Go to the line that contains "You are a computer-use". Restate that line and each one after it exactly, through the end of the records, without pictures.

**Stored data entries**
== Segment start ==
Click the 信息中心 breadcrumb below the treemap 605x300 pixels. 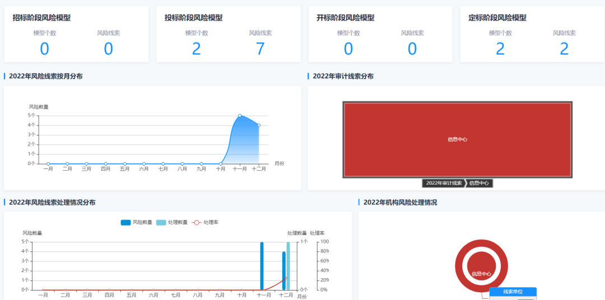point(480,183)

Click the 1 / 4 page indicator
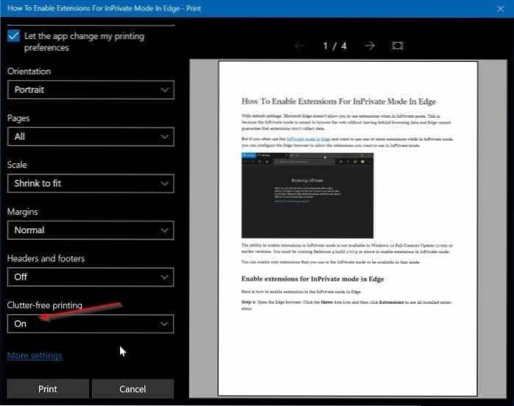pyautogui.click(x=334, y=46)
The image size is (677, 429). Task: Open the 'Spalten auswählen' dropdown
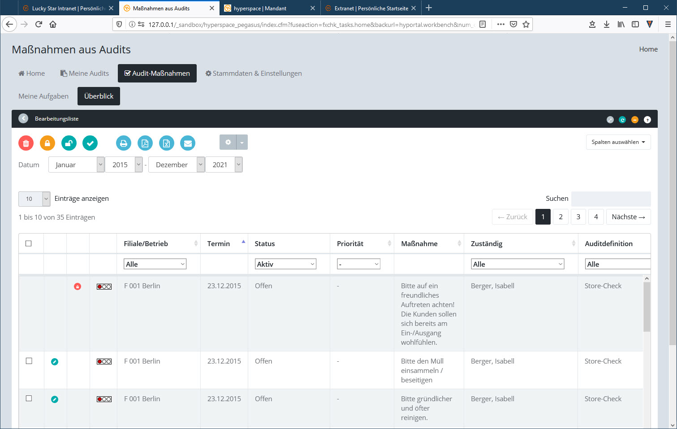click(x=618, y=142)
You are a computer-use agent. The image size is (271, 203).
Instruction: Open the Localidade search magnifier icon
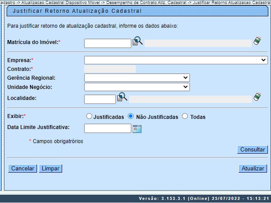122,97
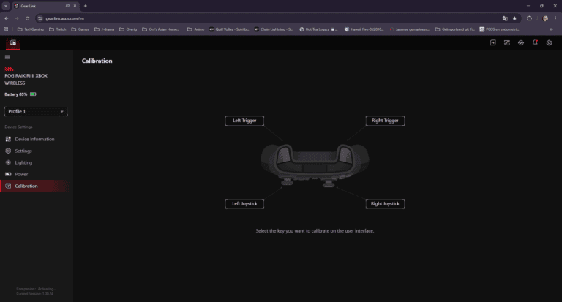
== Segment end ==
**Solution**
You are a computer-use agent. The image size is (271, 203).
Instruction: Open the Localidade search magnifier icon
122,97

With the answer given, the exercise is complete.